__Data__.
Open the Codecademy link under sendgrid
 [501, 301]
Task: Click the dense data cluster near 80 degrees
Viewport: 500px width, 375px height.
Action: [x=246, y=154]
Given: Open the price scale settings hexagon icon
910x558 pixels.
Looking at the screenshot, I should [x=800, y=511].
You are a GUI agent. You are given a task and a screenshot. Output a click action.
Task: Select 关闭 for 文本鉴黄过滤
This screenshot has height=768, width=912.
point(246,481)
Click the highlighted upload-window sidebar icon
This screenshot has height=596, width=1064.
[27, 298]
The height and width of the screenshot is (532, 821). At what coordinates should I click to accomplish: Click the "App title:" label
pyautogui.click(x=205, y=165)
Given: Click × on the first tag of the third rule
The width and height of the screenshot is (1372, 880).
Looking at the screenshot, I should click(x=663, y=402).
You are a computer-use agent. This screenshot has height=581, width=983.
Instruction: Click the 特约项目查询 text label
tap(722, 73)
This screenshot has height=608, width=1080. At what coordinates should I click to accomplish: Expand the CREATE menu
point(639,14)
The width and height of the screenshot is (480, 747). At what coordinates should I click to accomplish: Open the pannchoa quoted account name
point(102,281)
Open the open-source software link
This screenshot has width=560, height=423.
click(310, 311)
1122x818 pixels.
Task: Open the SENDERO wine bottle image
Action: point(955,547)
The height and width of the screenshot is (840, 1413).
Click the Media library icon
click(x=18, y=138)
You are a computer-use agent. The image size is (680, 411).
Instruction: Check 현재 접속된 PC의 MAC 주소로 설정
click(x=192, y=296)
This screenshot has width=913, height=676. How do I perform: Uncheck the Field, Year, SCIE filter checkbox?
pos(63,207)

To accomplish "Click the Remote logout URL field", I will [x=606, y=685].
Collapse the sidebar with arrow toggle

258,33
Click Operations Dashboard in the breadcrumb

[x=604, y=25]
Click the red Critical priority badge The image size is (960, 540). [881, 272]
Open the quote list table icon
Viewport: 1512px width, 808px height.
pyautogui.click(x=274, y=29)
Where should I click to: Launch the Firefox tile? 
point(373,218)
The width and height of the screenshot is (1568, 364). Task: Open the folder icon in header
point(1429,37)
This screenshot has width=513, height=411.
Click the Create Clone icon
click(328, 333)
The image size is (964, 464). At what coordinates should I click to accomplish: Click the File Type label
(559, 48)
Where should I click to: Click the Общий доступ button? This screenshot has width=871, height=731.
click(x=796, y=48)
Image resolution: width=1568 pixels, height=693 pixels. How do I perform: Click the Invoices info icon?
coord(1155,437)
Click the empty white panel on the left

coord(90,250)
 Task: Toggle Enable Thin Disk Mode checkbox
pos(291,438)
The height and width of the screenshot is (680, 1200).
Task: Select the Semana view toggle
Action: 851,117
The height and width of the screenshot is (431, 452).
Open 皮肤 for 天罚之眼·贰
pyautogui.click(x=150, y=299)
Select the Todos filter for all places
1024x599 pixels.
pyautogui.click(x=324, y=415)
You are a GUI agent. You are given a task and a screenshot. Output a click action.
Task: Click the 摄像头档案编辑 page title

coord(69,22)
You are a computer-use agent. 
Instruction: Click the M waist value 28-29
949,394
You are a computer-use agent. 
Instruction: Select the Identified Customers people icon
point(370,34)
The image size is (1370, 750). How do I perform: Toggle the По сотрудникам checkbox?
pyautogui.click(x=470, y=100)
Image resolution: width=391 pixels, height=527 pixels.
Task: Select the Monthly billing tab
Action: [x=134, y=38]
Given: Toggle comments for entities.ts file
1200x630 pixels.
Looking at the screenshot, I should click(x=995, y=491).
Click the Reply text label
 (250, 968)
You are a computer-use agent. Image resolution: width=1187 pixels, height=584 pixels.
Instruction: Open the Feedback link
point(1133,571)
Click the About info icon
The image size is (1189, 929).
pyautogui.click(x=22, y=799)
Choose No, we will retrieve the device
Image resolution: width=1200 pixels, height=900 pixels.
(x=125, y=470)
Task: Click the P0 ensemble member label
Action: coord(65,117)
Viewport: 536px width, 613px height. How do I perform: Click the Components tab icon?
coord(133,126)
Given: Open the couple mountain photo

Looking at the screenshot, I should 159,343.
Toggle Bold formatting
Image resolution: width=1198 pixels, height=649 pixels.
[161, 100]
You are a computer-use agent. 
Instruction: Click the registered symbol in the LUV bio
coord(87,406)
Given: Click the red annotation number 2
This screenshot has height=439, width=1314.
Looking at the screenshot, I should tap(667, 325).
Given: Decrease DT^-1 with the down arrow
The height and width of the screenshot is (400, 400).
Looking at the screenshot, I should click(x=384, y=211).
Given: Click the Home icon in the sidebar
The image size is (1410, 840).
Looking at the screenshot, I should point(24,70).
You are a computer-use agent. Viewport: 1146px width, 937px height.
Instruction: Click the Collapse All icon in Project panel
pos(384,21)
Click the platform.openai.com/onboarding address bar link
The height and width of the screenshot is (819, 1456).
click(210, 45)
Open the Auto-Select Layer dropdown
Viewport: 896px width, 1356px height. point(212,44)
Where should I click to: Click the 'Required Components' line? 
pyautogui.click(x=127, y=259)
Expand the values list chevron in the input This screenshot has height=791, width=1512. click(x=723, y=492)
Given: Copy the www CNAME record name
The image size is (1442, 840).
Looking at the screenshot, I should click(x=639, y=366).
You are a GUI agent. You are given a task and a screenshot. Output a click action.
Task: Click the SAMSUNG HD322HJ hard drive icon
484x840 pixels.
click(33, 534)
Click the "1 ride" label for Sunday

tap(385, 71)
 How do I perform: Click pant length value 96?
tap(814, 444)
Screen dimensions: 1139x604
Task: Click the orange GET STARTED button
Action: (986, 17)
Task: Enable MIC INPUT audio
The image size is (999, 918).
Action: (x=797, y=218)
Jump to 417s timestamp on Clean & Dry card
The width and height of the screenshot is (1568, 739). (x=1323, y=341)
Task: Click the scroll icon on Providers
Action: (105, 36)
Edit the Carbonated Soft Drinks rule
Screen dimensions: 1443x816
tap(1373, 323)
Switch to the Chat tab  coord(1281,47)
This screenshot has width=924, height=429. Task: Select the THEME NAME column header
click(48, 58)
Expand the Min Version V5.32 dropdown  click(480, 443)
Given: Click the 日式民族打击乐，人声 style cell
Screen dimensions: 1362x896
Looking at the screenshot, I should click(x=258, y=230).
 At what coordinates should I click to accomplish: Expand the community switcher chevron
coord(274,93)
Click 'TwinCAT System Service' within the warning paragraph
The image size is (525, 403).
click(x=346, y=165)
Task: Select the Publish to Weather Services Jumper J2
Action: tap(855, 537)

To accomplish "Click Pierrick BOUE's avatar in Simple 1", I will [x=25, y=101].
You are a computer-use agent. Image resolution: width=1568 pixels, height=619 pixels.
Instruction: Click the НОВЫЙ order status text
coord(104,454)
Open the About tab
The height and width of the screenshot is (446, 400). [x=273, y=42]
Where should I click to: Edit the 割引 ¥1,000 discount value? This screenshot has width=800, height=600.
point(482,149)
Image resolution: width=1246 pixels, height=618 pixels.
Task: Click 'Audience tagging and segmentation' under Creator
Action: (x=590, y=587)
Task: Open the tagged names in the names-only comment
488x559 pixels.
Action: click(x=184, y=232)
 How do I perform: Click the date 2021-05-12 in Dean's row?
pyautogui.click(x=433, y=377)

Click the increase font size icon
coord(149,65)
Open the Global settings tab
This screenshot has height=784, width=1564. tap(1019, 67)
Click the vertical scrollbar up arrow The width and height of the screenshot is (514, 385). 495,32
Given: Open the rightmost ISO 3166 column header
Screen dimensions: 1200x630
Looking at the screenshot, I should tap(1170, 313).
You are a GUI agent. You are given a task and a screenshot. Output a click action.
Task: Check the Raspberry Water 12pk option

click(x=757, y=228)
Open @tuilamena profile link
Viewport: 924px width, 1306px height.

__Goal of the exercise__. Copy out every line from the material above where the string "computer" turns up.

__Response__.
You are a computer-use agent. This screenshot has height=581, width=983.
You are a computer-use agent. The image size is (680, 411).
You are a computer-use agent. 
You are a computer-use agent. 
You are a computer-use agent. Image resolution: width=1187 pixels, height=584 pixels.
You are a computer-use agent. 
You are a computer-use agent. Viewport: 1146px width, 937px height.
You are a computer-use agent. Image resolution: width=1568 pixels, height=619 pixels.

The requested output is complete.